INFORMATION GIVEN →
<<<<

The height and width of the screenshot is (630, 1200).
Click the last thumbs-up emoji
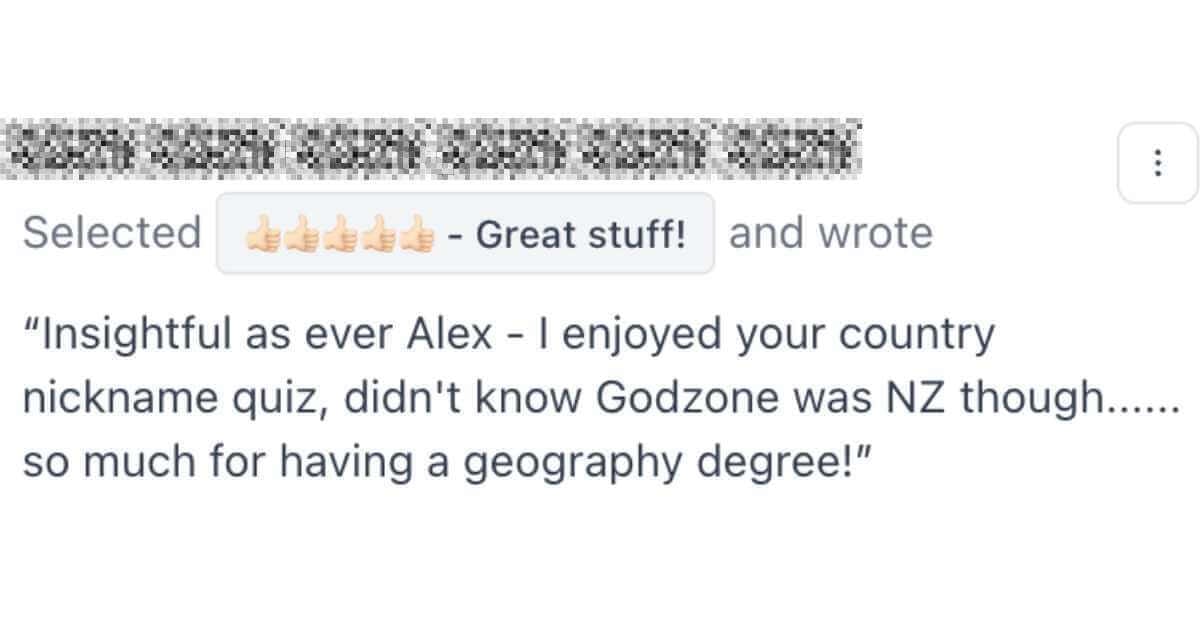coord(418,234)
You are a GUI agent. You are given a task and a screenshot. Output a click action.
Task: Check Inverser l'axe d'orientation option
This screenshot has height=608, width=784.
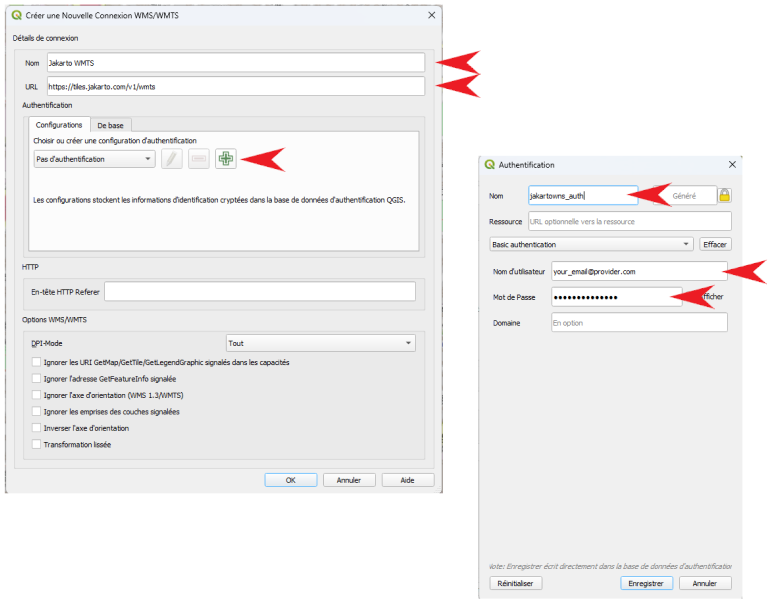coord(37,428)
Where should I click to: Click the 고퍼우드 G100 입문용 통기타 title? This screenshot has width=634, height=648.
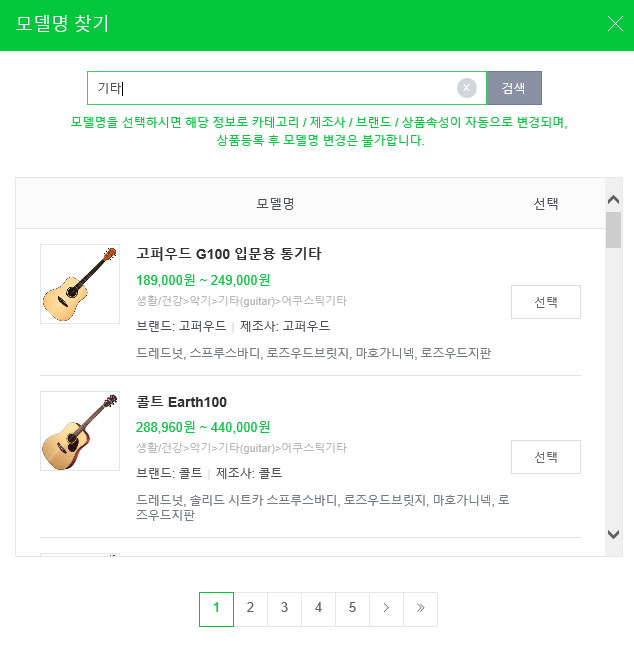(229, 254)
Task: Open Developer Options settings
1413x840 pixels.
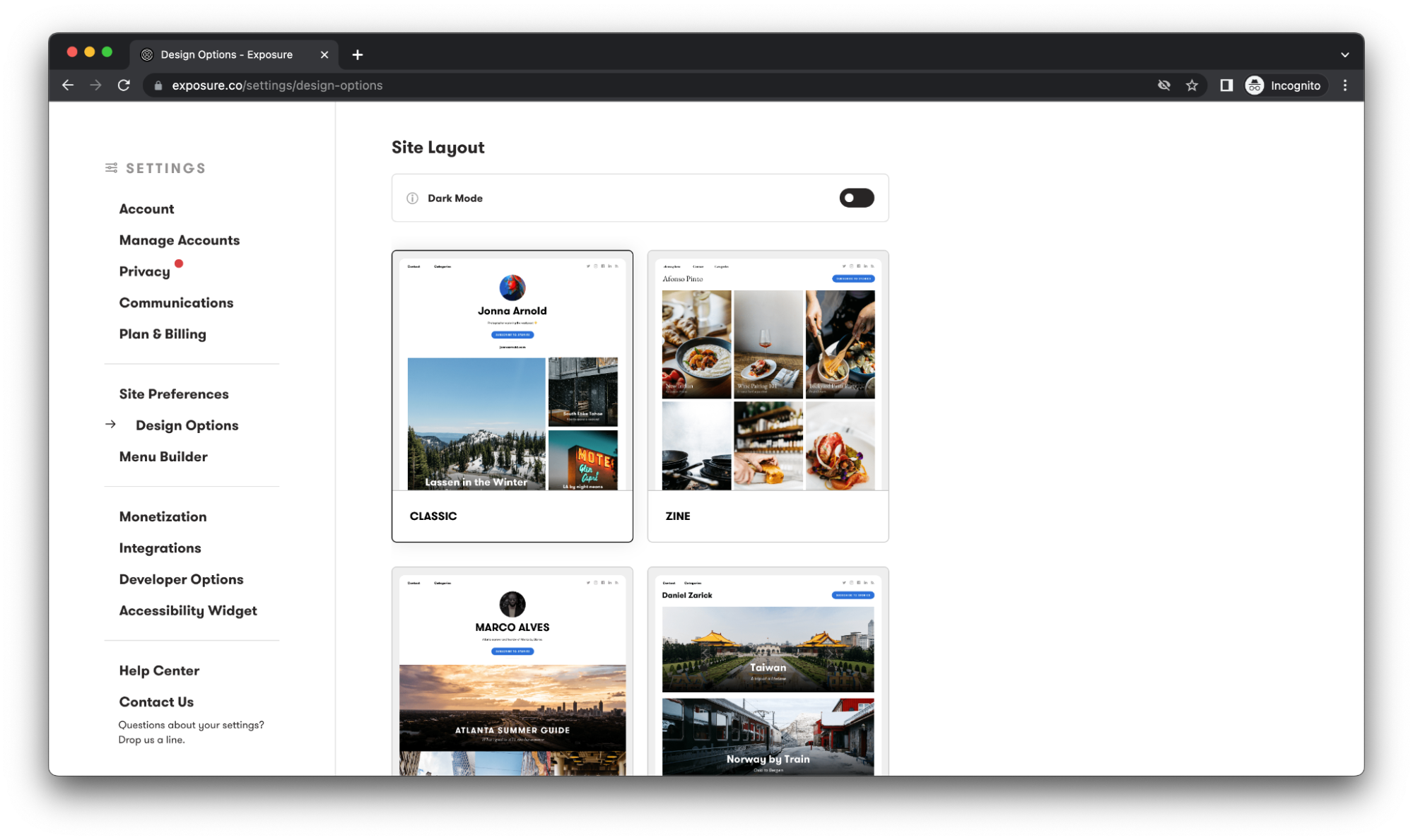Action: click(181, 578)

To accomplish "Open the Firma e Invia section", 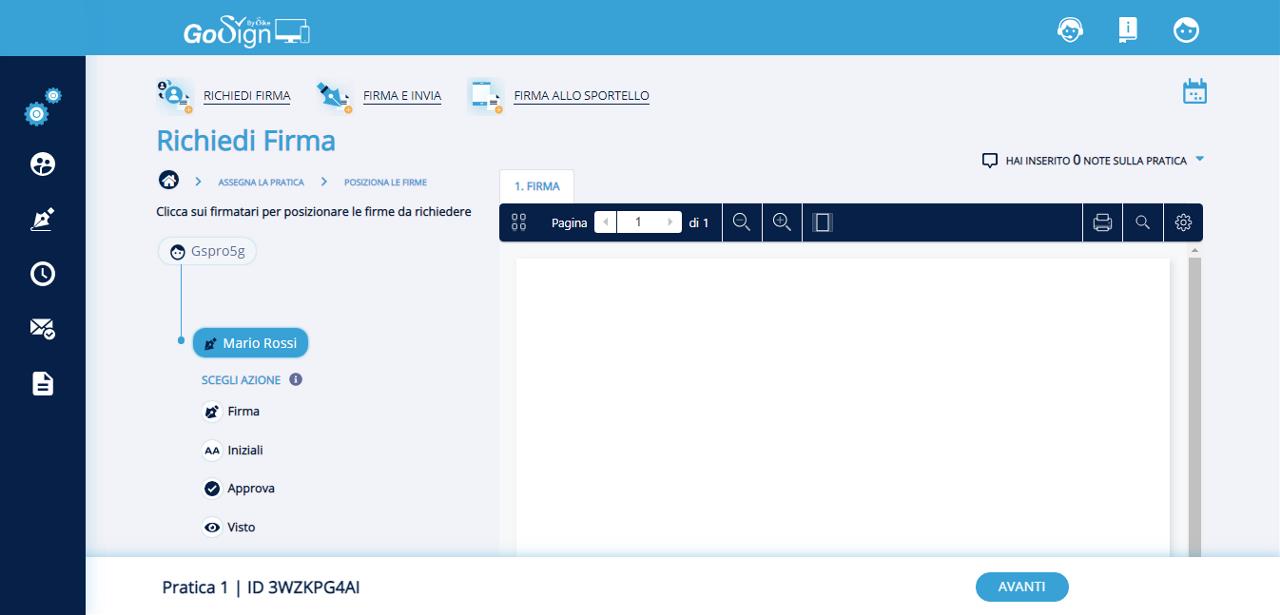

>>>>
<<<<

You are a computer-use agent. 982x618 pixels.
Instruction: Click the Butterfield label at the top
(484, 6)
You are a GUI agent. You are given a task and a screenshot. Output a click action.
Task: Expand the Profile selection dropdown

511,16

>>>>

TASK TO CARRY OUT → Going by the entries above, repeat exactly the lines that start at the line with "Task: Check Inverser" and go on through the line with "the Firma e". Pictures are not part of the copy.

ANSWER BELOW →
Task: Check Inverser l'axe d'orientation option
This screenshot has height=608, width=784.
coord(37,428)
Where should I click to: Click the 고퍼우드 G100 입문용 통기타 title? This screenshot has width=634, height=648.
(229, 254)
Task: Open Developer Options settings
1413x840 pixels.
Action: click(181, 578)

To accomplish "Open the Firma e Invia section", 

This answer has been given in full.